Ivan Jones

Personal information
- Full name: Ivan William Jones
- Born: 10 November 1942 Brisbane, Queensland, Australia
- Died: 22 February 2015 (aged 72) Sydney, New South Wales, Australia

Playing information
- Position: Halfback
Club
| Years | Team | Pld | T | G | FG | P |
| 1965–69 | South Sydney | 80 | 13 | 6 | 0 | 51 |
| 1970 | Western Suburbs | 1 | 0 | 0 | 0 | 0 |
|  | Total | 81 | 13 | 6 | 0 | 51 |
- Source:

= Ivan Jones (rugby league) =

Australian rugby league footballer

Ivan Jones (10 November 1942 – 22 February 2015) was an Australian rugby league footballer who played in the 1960s and 1970s. Jones was a premiership winning halfback with South Sydney.

==Playing career==
Originally from Brisbane, Jones was a Souths junior who played four first grade seasons with the South Sydney Rabbitohs between 1965 and 1969.

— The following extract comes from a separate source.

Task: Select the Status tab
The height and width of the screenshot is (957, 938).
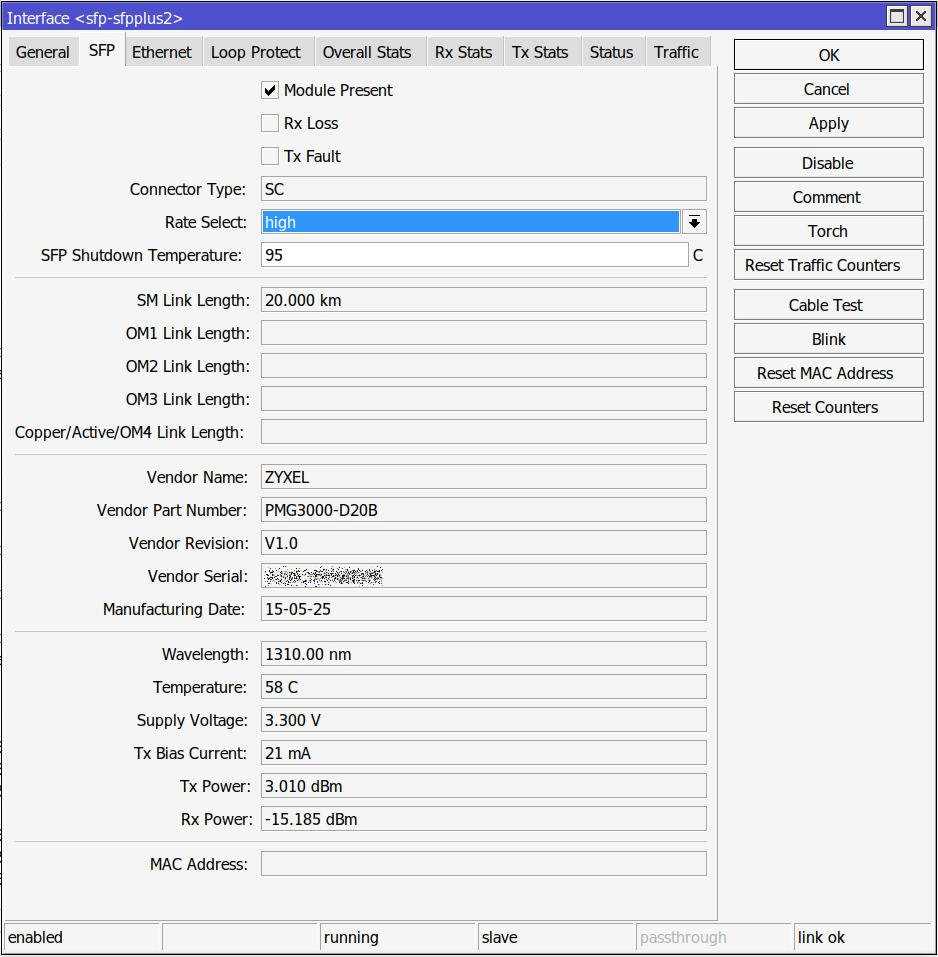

He won a premiership with South Sydney Rabbitohs, playing half-back in the winning 1967 Grand Final team that defeated Canterbury-Bankstown 12–10.

Ivan Jones also played for Souths in the 1965 Grand Final loss to St. George 12–8. He lost his place in the stellar South Sydney first grade team to Bob Grant in 1968, and he finished his career at Western Suburbs Magpies in 1970.

He was awarded Life Membership of Souths in 2002.

Press reports in 2014 suggested that Ivan Jones was not in good health, but he was able to watch his beloved South Sydney Rabbitohs win the 2014 premiership on television in the comfort of his home.

It was reported in the Sydney media that Ivan Jones died on 22 February 2015.